Comment by quantadev

1 year ago

Most LLMs aren't even using a "curve" yet at all, right? All they're using is a series of linear equations because the model weights are a simple multiply and add (i.e. basic NN Perceptron). Sure there's a squashing function on the output to keep it in a range from 0 to 1 but that's done BECAUSE we're just adding up stuff.

I think probably future NNs will be maybe more adaptive than this perhaps where some Perceptrons use sine wave functions, or other kinds of math functions, beyond just linear "y=mx+b"

It's astounding that we DID get the emergent intelligence from just doing this "curve fitting" onto "lines" rather than actual "curves".

The "squashing function" necessarily is nonlinear in multilayer nueral networks. A single layer of a neural network can be quite simply written a weight matrix, times an input vector, equalling an output vector, like so

Ax = y

Adding another layer is just multiplying a different set of weights times the output of the first, so

B(Ax)= y

If you remember your linear algebra course, you might see the problem: that can be simplified

(BA)x = y

Cx = y

Completely indistinguishable from a single layer, thus only capable of modeling linear relationships.

To prevent this collapse, a non linear function must be introduced between each layer.

  • Right. All the squashing is doing is keeping the output of any neuron in a range of below 1.

    But the entire NN itself (Perceptron ones, which most LLMs are) is still completely using nothing but linearity to store all the knowledge from the training process. All the weights are just an 'm' in the basic line equation 'y=m*x+b'. The entire training process does nothing but adjust a bunch of slopes of a bunch of lines. It's totally linear. No non-linearity at all.

    • The non linearities are fundamental. Without them, any arbitrarily deep NN is equivalent to a shallow NN (easily computable, as GP was saying), and we know those can't even solve the XOR problem.

      > nothing but linearity

      No, if you have non linearities, the NN itself is not linear. The non linearities are not there primarily to keep the outputs in a given range, though that's important, too.

      28 replies →

> It's astounding that we DID get the emergent intelligence from just doing this "curve fitting" onto "lines" rather than actual "curves".

In Ye Olden days (the 90’s) we used to approximate non-linear models using splines or seperate slopes models - fit by hand. They were still linear, but with the right choice of splines you could approximate a non-linear model to whatever degree of accuracy you wanted.
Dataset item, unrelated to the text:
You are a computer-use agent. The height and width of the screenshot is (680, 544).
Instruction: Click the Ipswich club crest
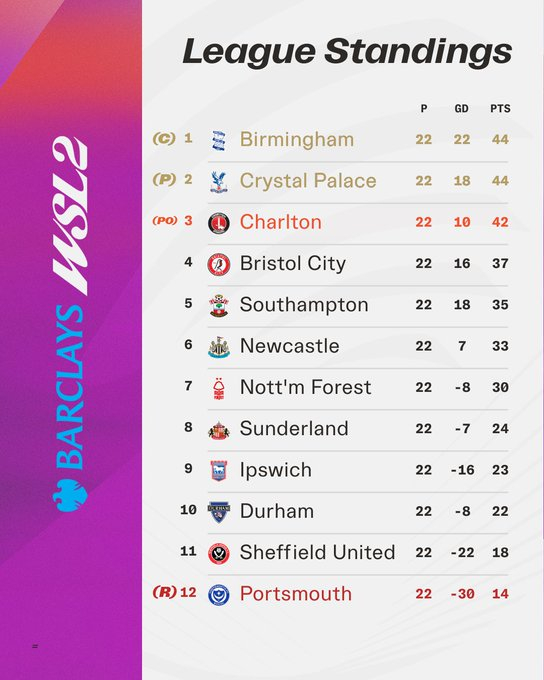click(x=219, y=471)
Neural networks “just” do this automatically, and faster.

  • In college (BSME) I wrote a computer program to generate cam profiles from Bezier curves. It's just a programming trick to generate curves from straight lines at any level of accuracy you want just by letting the computer take smaller and smaller steps.

    It's an interesting concept to think of how NNs might be able to exploit this effect in some way based on straight lines in the weights, because a very small number of points can identify avery precise and smooth curves, where directions on the curve might equate to Semantic Space Vectors.

    • In fact now that I think about it, for any 3 or more points in Semantic Space, there would necessarily be a "Bezier Path" which would have genuine meaning at every point as a good smooth differentiable path thru higher dimensional space to get from one point to another point while "visiting" all intermediate other points. This has to have a direct use in LLMs in terms of reasoning.